--- Excerpt provided ---

Monday, March 11, 2019

Cuba si! (January 2019)--Santiago de Cuba

Final report on Cuba . . . After departing Cienfuegos we sailed overnight along the south coast of the island, arriving at the far eastern end late the next afternoon. Our destination was Santiago de Cuba (a redundancy apparently to distinguish from the capital of Chile), situated at the north end of a six mile-long bay, not far from Guantanamo Bay. We did not visit Guantanamo Bay--or we might still be there.

At the eastern entrance to the bay is a gorgeous old fort, Castillo de San Pedro de la Roca (1700). We were not fired upon. See the photo below.

Halfway to the city. Santiago de Cuba is ahead 2-3 miles. On the left, industry. On the right, hotels, bars--playtime! And we sailed right past it, grrrr.

This "cattle boat" does not qualify as playtime.

We must drop anchor here and take tenders (the boat directly ahead) to go ashore as there's no room for our ship at the dock. Anyway there's a storm approaching, so Sheila and I elect to remain aboard for the night.

--- Provided data ---

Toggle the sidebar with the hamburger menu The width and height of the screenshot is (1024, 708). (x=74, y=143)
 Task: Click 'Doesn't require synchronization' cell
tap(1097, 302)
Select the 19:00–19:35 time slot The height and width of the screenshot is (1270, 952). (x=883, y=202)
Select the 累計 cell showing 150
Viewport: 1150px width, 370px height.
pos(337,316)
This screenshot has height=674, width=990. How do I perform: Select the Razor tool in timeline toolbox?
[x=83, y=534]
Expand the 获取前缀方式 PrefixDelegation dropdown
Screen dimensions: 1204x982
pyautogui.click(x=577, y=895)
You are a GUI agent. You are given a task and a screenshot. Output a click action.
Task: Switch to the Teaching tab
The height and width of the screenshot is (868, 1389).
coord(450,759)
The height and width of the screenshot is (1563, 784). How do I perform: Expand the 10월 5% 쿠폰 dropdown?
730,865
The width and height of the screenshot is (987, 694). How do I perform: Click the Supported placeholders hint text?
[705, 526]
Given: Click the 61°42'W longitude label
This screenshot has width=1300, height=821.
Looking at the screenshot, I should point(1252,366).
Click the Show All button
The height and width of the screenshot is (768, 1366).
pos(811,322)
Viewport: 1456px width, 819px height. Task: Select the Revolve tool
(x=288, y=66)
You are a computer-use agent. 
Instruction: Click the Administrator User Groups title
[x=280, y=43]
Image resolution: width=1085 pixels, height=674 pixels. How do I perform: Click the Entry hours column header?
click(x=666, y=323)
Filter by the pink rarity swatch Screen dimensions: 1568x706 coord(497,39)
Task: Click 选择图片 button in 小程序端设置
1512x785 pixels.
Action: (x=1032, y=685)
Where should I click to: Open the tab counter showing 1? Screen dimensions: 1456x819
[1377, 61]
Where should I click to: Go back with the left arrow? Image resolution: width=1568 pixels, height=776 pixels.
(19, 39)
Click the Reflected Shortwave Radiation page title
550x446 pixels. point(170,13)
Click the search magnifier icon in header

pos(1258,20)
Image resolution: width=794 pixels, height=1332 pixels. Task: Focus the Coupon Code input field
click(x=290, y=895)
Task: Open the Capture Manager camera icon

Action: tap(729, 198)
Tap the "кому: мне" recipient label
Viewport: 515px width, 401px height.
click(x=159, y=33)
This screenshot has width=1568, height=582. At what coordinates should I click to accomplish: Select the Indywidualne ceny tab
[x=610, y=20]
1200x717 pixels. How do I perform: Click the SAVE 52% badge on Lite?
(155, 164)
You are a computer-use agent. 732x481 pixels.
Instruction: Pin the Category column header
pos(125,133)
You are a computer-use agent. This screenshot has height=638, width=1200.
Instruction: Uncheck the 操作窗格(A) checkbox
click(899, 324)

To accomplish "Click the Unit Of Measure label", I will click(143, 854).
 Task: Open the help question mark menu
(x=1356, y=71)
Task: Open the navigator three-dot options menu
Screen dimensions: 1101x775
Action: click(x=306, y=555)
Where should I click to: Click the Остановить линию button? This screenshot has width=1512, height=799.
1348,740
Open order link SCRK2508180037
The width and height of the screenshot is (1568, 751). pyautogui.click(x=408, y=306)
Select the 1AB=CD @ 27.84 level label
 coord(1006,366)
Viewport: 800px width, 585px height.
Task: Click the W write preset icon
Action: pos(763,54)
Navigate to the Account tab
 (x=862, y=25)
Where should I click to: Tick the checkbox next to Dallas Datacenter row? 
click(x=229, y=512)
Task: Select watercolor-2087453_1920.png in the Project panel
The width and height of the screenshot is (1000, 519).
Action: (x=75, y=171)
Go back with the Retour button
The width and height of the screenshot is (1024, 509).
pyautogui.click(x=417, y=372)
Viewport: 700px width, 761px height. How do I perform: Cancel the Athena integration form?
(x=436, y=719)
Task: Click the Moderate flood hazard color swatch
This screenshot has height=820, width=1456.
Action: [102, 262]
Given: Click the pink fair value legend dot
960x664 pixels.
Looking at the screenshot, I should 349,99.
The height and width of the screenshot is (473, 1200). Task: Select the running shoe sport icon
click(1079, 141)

---

◆ **Given instruction 1**:
Write out verbatim the part of the Santiago de Cuba travel report that opens with the words containing "Halfway to the" and closes with "for the night.".
◆ **Given instruction 2**:
List every country, city, and bay named in the Santiago de Cuba travel report.

◆ **Correct result 1**:
Halfway to the city. Santiago de Cuba is ahead 2-3 miles. On the left, industry. On the right, hotels, bars--playtime! And we sailed right past it, grrrr.

This "cattle boat" does not qualify as playtime.

We must drop anchor here and take tenders (the boat directly ahead) to go ashore as there's no room for our ship at the dock. Anyway there's a storm approaching, so Sheila and I elect to remain aboard for the night.

◆ **Correct result 2**:
- Cuba
- Cienfuegos
- Santiago de Cuba
- Chile
- Guantanamo Bay